In Singapore, SkillsFuture Credit can be used in principle in combination with other, generous, training schemes and, in particular, the Workforce Skills Qualifications scheme which is accessible to all workers and subsidises 50% to 90% of course fees and provides an absentee payroll compensation to the employer.
Notes
Copy link to Notes← 1. In Geneva, however, the required professional usefulness can de facto exclude old-age pensioners and more generally inactive persons.
← 2. Individuals eligible to the Dislocated Workers WIOA programme are also eligible, but income is not an eligibility criteria for them.
← 3. Moreover, in EU countries, individual learning schemes can be co-financed with the European Social Fund (ESF). In Germany, for example, the European Social Fund finances the training costs while the federal government funds guidance and counselling services, and the same applied in Tuscany.
← 4. A pilot LiLA programme was launched in 2009 in the Washington State in four counties with financial support from a consortium of funders including the Lumina Foundation and the Council for Adult and Experiential Learning (CAEL).
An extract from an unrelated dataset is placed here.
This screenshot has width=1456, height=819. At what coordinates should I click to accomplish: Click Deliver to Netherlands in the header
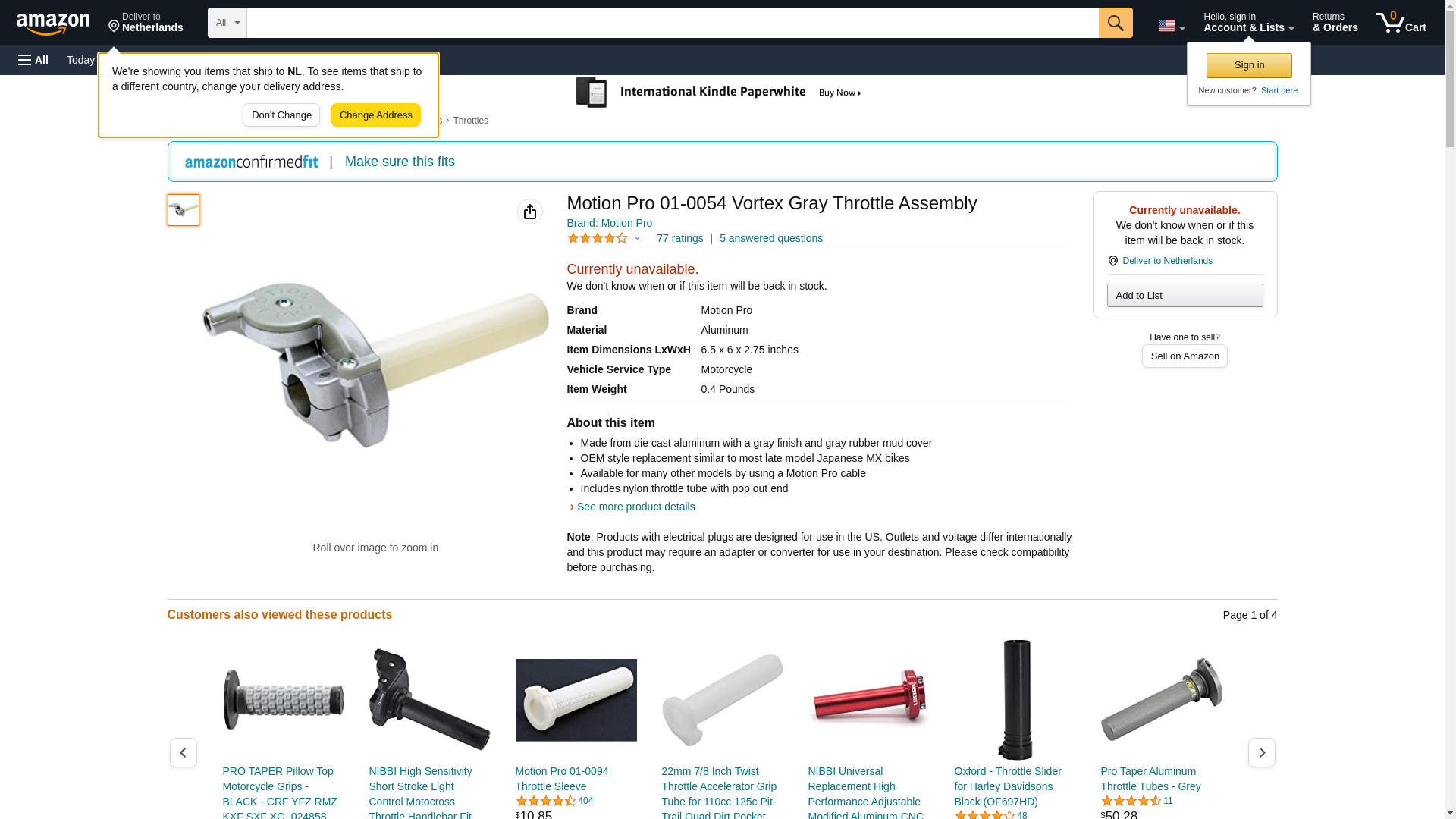click(146, 23)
← 5. Each Austrian state has its Chamber of Labour (Arbeitskammer). Membership is mandatory for all except executive employees and public sector staff, and the Chamber is financed by a levy of 0.5% of gross wages up to a ceiling. The Chamber does not participate in collective bargaining but provides services such as information and advice and legal assistance, for example in case of individual and collective labour disputes, educational and cultural services, as well as consumer protection (Source https://www.etui.org/ReformsWatch/Austria/Austria-The-Chambers-of-Labour-role-and-functioning).
← 6. Until October 2017, the Student Awards Agency, in charge of delivering support to students, was in charge of managing the scheme.
← 7. In the Lifelong Learning Institute, one of two Continuing Education and Training campuses (CET) by SkillsFuture Singapore (SSG) launched in 2013, a 1.5 Meter slogan in the lobby says “Find the passion in you”.
← 8. The 13 curriculum areas approved in the Scottish Labour Market Strategy are: construction; fitness, health and beauty; hospitality; security; health and safety; transport; early years/childcare; social care; business; IT/ Science, Technology, Engineering and Mathematics; language; adult literacy and numeracy; and agriculture.
← 9. Source: CEDEFOP database.
← 10. “Bilan de compétences” in France.
← 11. French employees had the right to take training leave (Congé Individuel de Formation, CIF). Training does not have to be related to the current job of the employee. The employee had to request approval for the training leave from the employer, but the employer cannot refuse. The training leave focused on long‑term training, with a maximum duration of one year for full-time training and 1 200 hours for part-time training. Additional training leave could be granted by the sector or employer. During the training leave individuals received between 80% and 100% of their salary, depending on the level of their gross salary. The wage and training costs were covered through social partner organisations (FONGECIF or OPCA), using funds collected from employers (OECD, 2017, Getting skills right France).